------ Stored rows
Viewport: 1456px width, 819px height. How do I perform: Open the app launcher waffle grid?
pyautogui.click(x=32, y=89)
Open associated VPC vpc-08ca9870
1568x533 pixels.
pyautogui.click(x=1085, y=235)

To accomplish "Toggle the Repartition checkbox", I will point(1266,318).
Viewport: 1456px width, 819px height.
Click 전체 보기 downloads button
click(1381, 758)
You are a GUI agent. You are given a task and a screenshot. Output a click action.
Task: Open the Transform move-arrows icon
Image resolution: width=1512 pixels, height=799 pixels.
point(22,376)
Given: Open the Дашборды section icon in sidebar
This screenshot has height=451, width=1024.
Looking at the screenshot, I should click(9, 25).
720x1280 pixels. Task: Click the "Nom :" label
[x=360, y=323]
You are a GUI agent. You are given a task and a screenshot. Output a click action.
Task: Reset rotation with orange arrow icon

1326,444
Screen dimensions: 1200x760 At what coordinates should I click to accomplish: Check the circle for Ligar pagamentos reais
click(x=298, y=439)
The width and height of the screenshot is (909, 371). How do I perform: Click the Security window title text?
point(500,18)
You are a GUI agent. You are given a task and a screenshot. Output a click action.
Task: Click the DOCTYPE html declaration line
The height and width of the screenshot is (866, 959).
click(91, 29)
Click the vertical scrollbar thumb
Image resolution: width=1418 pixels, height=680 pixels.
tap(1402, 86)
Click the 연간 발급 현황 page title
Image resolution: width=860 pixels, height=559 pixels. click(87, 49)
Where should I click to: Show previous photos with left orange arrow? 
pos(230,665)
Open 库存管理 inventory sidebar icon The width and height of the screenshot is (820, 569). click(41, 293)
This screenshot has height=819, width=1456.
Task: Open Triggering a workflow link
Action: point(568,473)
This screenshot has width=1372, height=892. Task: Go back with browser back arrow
------------
» Aim
Extract each line of the entries above that contains the string "point". Treat uppercase and lowercase letters as different.

» Exercise solution
To accomplish "Toggle the Repartition checkbox", I will point(1266,318).
point(22,376)
point(500,18)
Action: point(568,473)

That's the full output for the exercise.